-- QUESTIONS ON THE MATERIAL --
[a] In the appeal judgment excerpt, where was the complainant returning from when she saw the young man trailing her?
[b] List the grounds in the supplementary petition of appeal that, according to the appeal judgment excerpt, fault the trial court for convicting the appellant when the prosecution failed to prove the offence beyond reasonable doubt.

-- DOCUMENT EXCERPT --
5. The appellant has raised 5 ground in his petition of appeal to this court.  In grounds 1 – 4, he has basically stated factors in support of mitigation of sentence and he urged the court to impose a non-custodial sentence.

6. Furthermore, in his supplementary petition of appeal, the appellant has raised 8 grounds of appeal. In ground 1, 2, 3, 4, 6,7 and 8, counsel for the appellant in a condensed form, has faulted the trial court for convicting the appellant when the prosecution failed to prove the offence beyond reasonable doubt.

7. The main issue raised in this appeal is whether the appellant was positively identified as the person who raped the complainant.  In this regard, the complainant testified that she was returning from selling milk at Ololulunga trading centre.  At that point in time, she saw a young man trailing her from behind.  This was on 9/1/2013 at 7. 00 p.m.  She testified that this young man who is now the appellant is her neighbour.  He grabbed her by her lesso and pulled her aside.

8. In response the complainant pleaded that he should not injure her.  The appellant ordered her to shut up and threatened to hit her with a metal studded rungu. He also threatened to drown her into a nearby river.  The complainant kept quiet out of fear.  He dragged her into the bush and then tied her hands behind her back and thereafter he forcefully had sexual intercourse with her.  After satisfying himself, the appellant took the complainant’s Nokia phone and went away.

-- DATA PROVIDED --
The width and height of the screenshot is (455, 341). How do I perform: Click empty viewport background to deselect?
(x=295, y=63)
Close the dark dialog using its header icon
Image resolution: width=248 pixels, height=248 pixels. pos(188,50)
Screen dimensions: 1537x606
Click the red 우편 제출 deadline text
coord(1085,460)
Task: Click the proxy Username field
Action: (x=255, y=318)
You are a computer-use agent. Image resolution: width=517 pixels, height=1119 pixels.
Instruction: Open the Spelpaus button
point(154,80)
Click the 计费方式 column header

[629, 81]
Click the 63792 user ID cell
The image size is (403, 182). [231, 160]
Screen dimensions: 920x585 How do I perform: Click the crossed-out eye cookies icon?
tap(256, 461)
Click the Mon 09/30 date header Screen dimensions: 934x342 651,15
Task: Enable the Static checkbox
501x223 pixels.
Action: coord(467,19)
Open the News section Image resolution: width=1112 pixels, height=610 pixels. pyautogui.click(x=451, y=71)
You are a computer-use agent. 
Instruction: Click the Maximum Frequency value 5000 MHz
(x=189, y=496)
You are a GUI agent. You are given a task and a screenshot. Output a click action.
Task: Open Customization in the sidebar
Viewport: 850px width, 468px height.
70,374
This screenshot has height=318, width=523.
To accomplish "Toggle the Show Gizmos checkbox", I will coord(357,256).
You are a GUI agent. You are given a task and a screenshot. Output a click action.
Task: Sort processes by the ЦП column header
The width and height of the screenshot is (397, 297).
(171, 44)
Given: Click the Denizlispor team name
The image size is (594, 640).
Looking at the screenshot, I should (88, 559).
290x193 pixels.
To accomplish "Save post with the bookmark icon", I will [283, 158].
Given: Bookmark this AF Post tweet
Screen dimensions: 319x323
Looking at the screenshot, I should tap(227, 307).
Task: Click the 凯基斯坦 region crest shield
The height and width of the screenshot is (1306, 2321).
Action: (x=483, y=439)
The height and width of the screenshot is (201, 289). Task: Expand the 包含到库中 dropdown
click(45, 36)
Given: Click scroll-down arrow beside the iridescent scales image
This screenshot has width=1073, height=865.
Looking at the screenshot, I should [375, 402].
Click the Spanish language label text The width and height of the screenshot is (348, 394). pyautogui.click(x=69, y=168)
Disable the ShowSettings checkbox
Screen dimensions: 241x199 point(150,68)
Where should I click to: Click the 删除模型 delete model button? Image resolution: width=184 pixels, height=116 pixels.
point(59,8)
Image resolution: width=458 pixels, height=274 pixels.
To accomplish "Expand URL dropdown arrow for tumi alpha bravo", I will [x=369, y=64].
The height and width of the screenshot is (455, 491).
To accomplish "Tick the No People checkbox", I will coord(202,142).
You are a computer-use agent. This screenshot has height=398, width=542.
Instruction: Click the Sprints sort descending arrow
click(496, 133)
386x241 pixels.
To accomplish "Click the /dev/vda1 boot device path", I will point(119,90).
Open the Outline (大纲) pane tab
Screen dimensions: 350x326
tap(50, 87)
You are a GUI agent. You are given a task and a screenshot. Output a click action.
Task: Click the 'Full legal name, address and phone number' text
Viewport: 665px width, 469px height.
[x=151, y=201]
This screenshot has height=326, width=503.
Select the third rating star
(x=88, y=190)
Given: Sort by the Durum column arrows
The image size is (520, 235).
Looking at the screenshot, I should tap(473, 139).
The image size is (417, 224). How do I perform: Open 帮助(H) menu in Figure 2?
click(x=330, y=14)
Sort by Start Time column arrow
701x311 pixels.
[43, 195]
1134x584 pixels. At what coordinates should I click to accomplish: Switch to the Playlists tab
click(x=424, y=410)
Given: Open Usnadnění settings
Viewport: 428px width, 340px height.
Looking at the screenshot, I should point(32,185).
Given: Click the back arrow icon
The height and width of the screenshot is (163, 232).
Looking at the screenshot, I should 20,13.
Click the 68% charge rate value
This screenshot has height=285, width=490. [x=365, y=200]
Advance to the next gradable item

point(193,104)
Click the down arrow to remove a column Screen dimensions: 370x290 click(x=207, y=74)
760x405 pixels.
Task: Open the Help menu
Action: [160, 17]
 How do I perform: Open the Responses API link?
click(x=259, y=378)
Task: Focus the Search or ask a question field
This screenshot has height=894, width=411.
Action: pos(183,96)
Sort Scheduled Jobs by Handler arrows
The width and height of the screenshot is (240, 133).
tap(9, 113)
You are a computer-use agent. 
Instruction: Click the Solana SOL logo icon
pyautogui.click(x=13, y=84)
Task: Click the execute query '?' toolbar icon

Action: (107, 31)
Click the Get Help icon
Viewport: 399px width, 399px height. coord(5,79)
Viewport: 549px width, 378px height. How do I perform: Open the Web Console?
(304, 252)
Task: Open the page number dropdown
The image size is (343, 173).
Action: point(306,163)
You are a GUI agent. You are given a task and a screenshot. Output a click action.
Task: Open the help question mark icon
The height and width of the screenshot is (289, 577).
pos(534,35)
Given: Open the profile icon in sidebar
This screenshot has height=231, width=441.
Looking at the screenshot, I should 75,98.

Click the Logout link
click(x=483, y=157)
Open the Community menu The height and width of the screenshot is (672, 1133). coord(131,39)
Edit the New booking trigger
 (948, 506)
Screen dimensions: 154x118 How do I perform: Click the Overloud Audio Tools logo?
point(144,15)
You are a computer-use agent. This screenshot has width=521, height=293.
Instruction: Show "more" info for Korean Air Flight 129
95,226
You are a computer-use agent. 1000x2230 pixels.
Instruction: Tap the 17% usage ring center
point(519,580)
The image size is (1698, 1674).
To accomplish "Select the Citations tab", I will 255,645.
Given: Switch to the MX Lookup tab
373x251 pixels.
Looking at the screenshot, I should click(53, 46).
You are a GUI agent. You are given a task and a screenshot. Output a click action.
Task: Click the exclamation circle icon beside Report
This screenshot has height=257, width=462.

-- SOLUTIONS BELOW --
[a] From selling milk at Ololulunga trading centre.

[b] Grounds 1, 2, 3, 4, 6, 7 and 8.